In fact, Mustard and Wallace shared another trait: An abiding belief in the value of discipline and rigor. This found expression, in the former, in his systematic approach to the research, development and evaluation of early childhood development programs. In the latter – who once said his favorite subject in university was math – it manifested in his strict, by-the-numbers approach to commercial operations.

Now that they are gone, these qualities of mind – a passionate commitment to improving the life of others and a devotion to structure and strategy – purchase nearly every waking moment of Margaret McCain’s time.

“Philanthropy is far more than writing a check,” she says. “There is charitable philanthropy and there’s strategic philanthropy. And we’ve done both … But let’s say I do live another 20 years. I have to be effective. And effective philanthropy is focussed. It’s based on intelligence and knowledge of the issues.”

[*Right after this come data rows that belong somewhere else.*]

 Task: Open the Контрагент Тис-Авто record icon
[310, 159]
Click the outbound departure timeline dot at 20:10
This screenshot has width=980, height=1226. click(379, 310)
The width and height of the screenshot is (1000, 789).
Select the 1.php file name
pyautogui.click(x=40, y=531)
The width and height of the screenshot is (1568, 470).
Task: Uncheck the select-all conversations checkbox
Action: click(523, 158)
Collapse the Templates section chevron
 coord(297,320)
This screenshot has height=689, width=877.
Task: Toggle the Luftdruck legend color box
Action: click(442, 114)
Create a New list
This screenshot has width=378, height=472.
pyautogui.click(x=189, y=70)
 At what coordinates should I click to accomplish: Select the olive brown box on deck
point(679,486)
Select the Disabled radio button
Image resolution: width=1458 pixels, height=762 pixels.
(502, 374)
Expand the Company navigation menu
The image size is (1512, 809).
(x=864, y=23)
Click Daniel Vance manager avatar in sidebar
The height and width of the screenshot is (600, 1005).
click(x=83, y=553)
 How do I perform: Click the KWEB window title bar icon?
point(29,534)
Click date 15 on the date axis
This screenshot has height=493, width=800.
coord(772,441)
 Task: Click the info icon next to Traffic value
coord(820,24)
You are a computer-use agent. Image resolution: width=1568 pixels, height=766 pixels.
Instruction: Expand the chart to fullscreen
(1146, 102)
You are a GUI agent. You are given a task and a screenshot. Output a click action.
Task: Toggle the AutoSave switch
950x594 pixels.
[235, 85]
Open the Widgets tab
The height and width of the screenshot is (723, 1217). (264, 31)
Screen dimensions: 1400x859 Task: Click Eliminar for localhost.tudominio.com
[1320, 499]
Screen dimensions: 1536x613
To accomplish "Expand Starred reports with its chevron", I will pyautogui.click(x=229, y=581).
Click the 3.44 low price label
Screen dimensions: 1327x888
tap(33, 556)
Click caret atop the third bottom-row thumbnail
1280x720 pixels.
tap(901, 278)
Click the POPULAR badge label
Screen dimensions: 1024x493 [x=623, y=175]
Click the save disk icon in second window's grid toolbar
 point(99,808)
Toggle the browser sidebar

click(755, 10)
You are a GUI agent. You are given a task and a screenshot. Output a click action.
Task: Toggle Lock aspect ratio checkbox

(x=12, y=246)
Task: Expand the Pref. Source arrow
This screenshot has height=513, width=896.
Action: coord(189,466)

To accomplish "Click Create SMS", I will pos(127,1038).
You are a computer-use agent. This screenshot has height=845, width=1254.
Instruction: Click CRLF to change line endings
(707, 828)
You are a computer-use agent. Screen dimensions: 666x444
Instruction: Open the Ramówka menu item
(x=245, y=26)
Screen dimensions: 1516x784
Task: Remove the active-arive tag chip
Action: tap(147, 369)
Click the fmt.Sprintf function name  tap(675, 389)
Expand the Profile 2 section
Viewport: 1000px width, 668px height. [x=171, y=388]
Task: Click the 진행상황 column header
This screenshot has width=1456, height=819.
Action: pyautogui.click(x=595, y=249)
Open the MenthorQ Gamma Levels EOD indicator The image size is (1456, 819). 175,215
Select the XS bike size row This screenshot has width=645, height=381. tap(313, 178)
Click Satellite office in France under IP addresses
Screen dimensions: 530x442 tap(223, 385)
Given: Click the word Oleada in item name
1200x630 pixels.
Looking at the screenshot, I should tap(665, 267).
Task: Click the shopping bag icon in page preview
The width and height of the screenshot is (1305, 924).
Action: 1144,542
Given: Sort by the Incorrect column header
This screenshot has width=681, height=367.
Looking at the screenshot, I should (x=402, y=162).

It is, in effect, a business, like any other. And to be successful, it needs a plan.

The list is as long as it is impressive: The Canadian Women’s Foundation, the Canadian Institute for Advanced Research, and the Muriel McQueen Ferguson Foundation, which funds research into the causes, incidence and forms of family violence. And then there are the institutes of higher learning: The University of Toronto, Mount Allison, the University of New Brunswick, Dalhousie, St. F.X., and Mount Saint Vincent University. And the health centres: Women’s College Hospital, St. Mike’s, Princess Margaret Hospital, and the Centre for Addiction and Mental Health.

Altogether, McCain estimates that the first round of what she calls “legacy gifts” – the cornucopia of charities she and Wallace agreed to fund this past year – amounts to some $50 million. That’s on top of the roughly $45-50 million they had already dispersed to various organizations in the handful of years before his death. When done, she ball parks, the better part of $200 million will be gone – if not all before she dies, then eventually. In fact, that’s exactly how she puts it: “Eventually, everything will be gone.”

She utters these words almost gleefully. But there’s also the ring of solemnity in her voice, as if she has embraced a profound, even sacred, duty. “You know,” she says, “our kids are not going to be hungry or cold, because they inherited the shares in Wallace’s companies before he died. We were given a liquid piece of that specifically to give away, and, of course, to keep me until I die. I now handle the dispersement. That’s the plan we agreed on. We talked about it. We worked on it. That’s my job.”

Ultimately, though, these legacy gifts do not comprise the strictly “strategic philanthropy” in which she is otherwise engaged. Her real passion is the Margaret & Wallace McCain Family Foundation whose board members include, apart from herself, her sons Michael and Scott, and her daughters Martha and Eleanor. Its mission is “To champion effective early childhood programs across Canada that provide equal opportunities for all children, align with the school system and operate within a provincial or territorial framework.”

More than this, its objectives are both specific and transformational: “In selected Atlantic Canada communities, to transform existing public health, family support, child care and early education resources into effective integrated early childhood programs that provide opportunities for all young children and their families; amplify efforts to put science into actions that benefit the lives of young children; support efforts to gather, build and share evidence about early child development with the goal of informing and inspiring public discourse and policy action” and “initiate a pan-Canadian alliance to promote policies for integrated provincial/territorial early childhood systems as an extension of public education.”